Today, collection site and laboratory procedures make tampering nearly impossible. At the collection site, employees must leave coats, purses and briefcases outside the cubicle where they provide the specimen. The person collecting the specimen adds a bluing agent to the toilet bowl and remains in the area directly outside the stall while the specimen is being given. Immediately afterward, the collector applies a temperature strip to the specimen to make sure that it matches body temperature. The collector also checks the specimen for unusual color and odor. Later, when the specimen arrives at the laboratory, technicians perform simple tests for gravity and acidity to detect adulterated specimens.

Another misconception is that drug testing is prone to inaccuracy with so-called "false" positives. Several years ago, some over-the-counter drugs such as ibuprofen or diet pills could cause false positives for illicit drugs. Today, tests have been refined to the point where this does not occur. A more legitimate concern is that of true "false" positives. That is, where the laboratory accurately determined the presence of a drug, but its presence is not the result of abuse or illicit use. Certain foods and medicines do contain detectable amounts of "controlled" drugs. For example, poppy seeds used in bagels and other baked goods can sometimes contain enough morphine to produce a detectable level in urine.

Over-the-counter drugs that are sold in countries outside the U.S. often contain codeine. Codeine is also found in commonly-prescribed cough and cold medicines, such as Tylenol with codeine, and can produce a positive result in drug tests. In all these cases, a Medical Review Officer ( MRO ) is able to determine if the drug is being properly and legitimately used.

While there have been some reports of errors, they can usually be traced to the fact that a confirmation test was not performed to verify an initial positive result.

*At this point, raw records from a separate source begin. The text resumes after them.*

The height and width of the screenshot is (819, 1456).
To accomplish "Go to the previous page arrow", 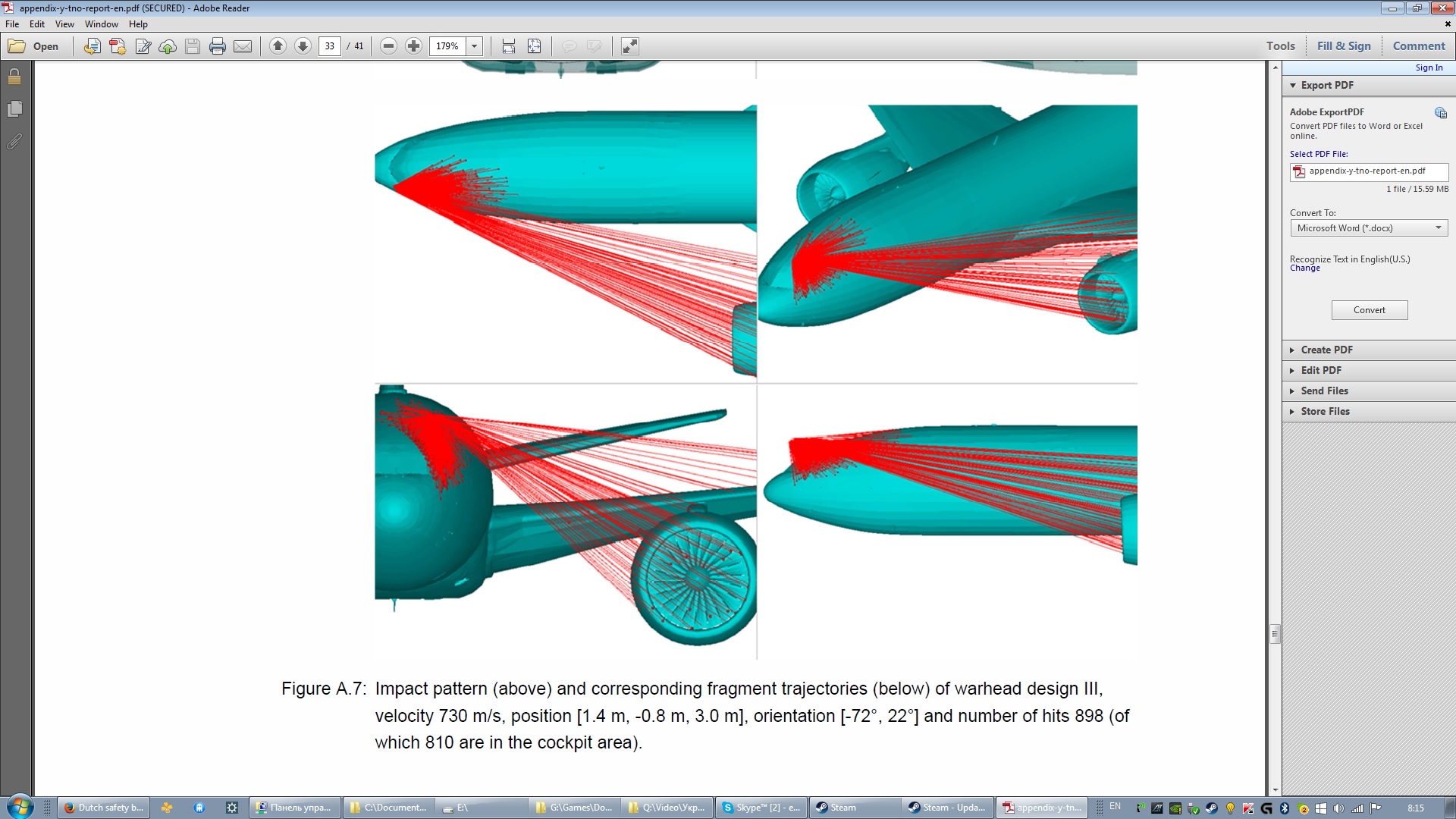I will point(278,46).
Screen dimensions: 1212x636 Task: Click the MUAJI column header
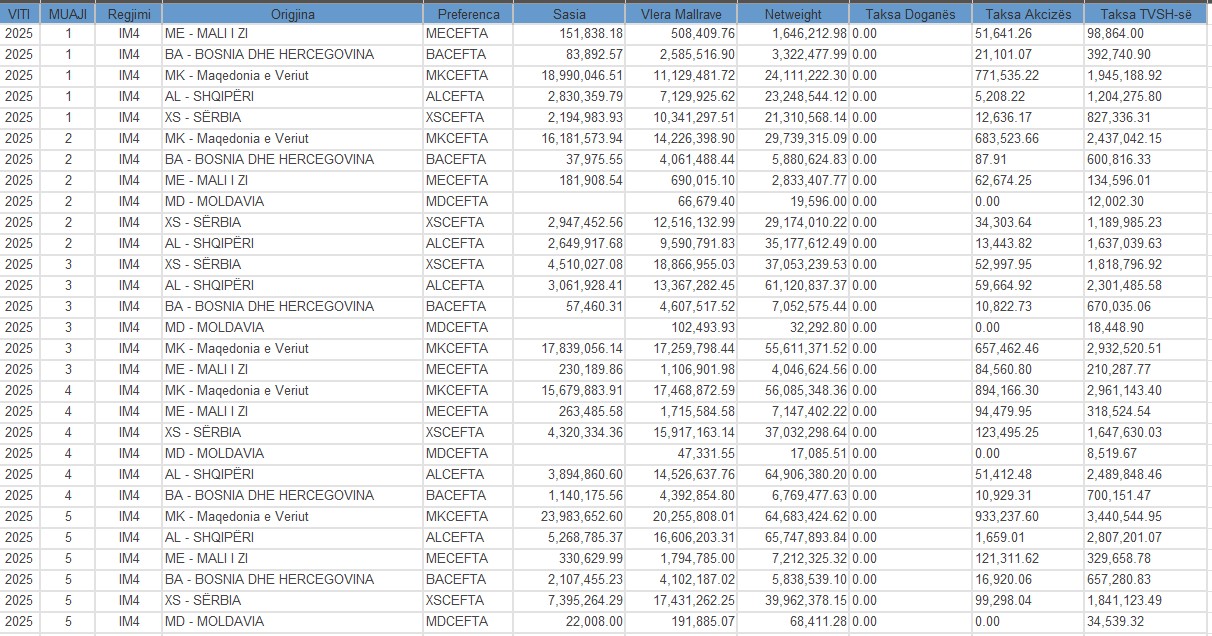click(68, 14)
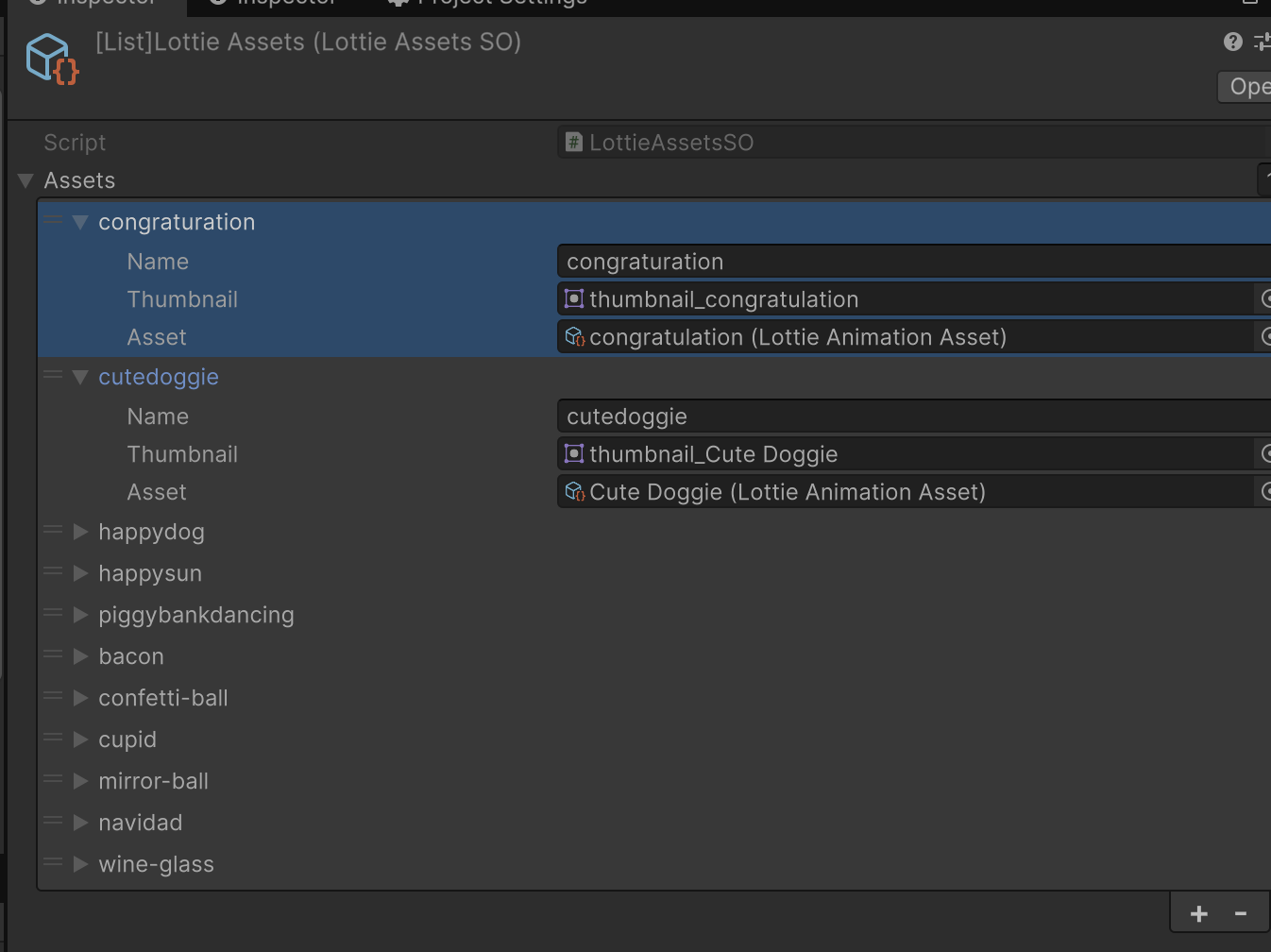Image resolution: width=1271 pixels, height=952 pixels.
Task: Open object picker for thumbnail_congratulation field
Action: click(x=1264, y=299)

Could there be legal challenges?

Yes. The United States Constitution, which restricts governmental but not private actors from arbitrarily interfering with individual rights, prohibits the Government from unreasonably infringing on workers' rights relating to privacy and job security. With respect to workplace privacy, the Fourth Amendment to the U.S. Constitution prohibits unreasonable "searches." In l989, the Supreme Court, considering the issue of workplace drug testing for the first time, concluded that a public employer taking of blood, urine, or breath specimen for the purpose of alcohol and other drug testing, (or testing conducted by a private employer at the request of the Government), constitutes a search under the Fourth Amendment because it implicates significant privacy concerns. The Court further held that the determination of whether such testing is "reasonable" and therefore constitutionally valid, requires a balancing of the degree of invasion on the individual's privacy interest against the promotion of the employer's legitimate interests.

In short, employment decisions based on a substance abuse test result can be contested. The Courts favor employee testing that is based on procedures that are clear, fair, consistent, and communicated in a written policy statement.